### [WORK REQUEST]
No pictures in the copy, please: retype all the records exactly.

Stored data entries
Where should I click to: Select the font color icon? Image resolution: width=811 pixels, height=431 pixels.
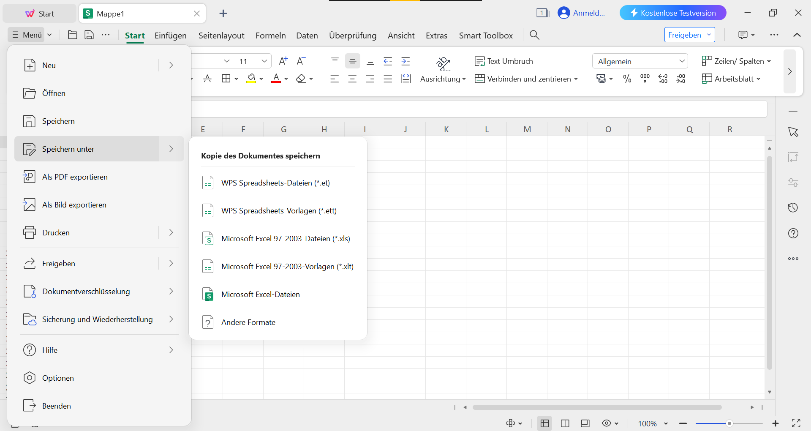pos(277,79)

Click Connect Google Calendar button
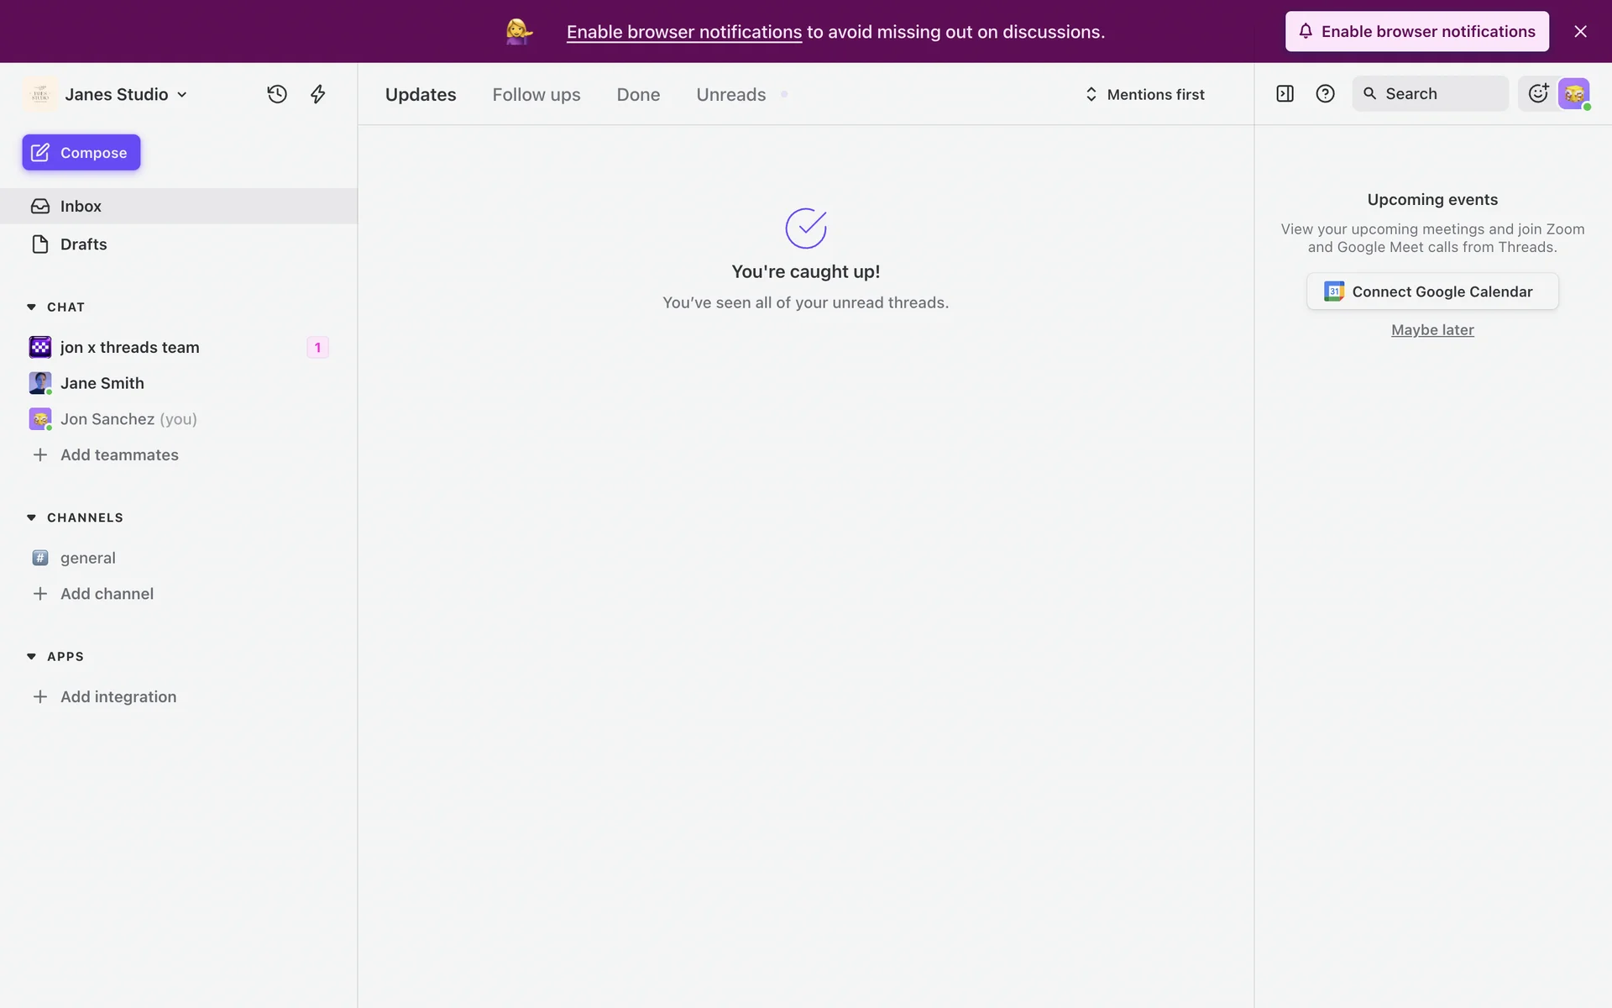[x=1431, y=291]
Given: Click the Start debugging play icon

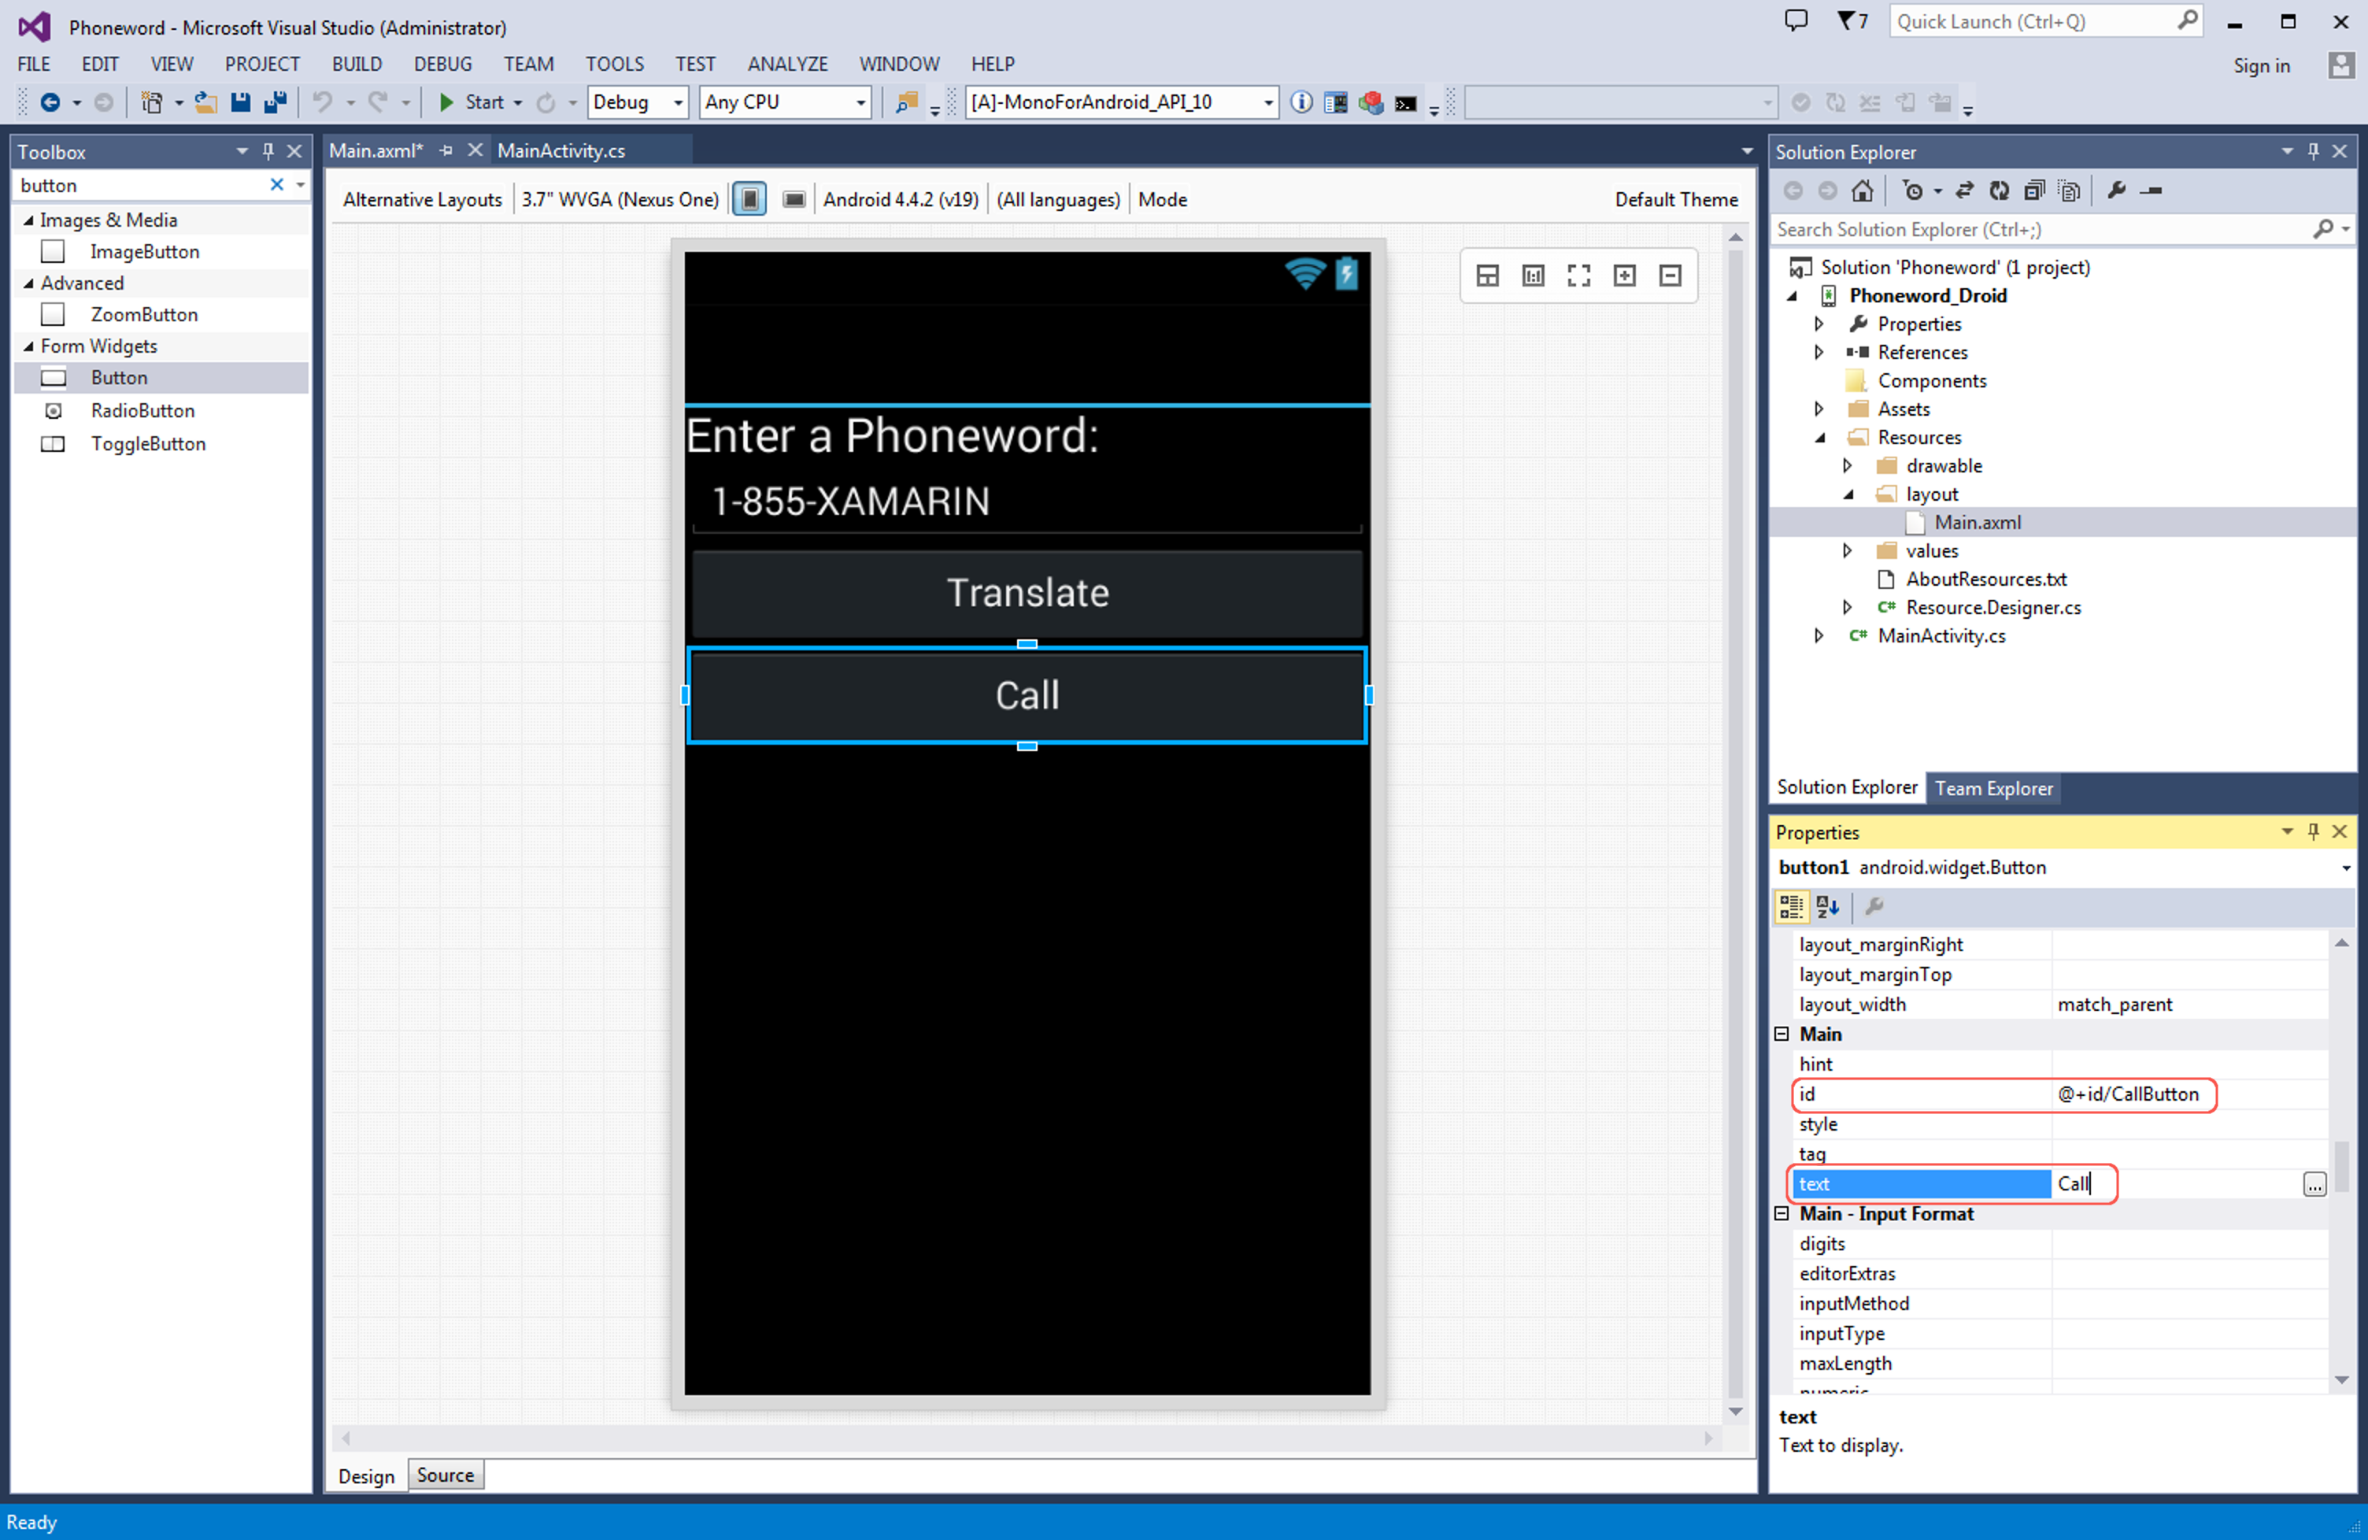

### [OUTPUT OF THE TASK]
Where should I click to: Select the font color icon? Image resolution: width=811 pixels, height=431 pixels.
pos(277,79)

Click Connect Google Calendar button
[x=1431, y=291]
Given: Click the Start debugging play icon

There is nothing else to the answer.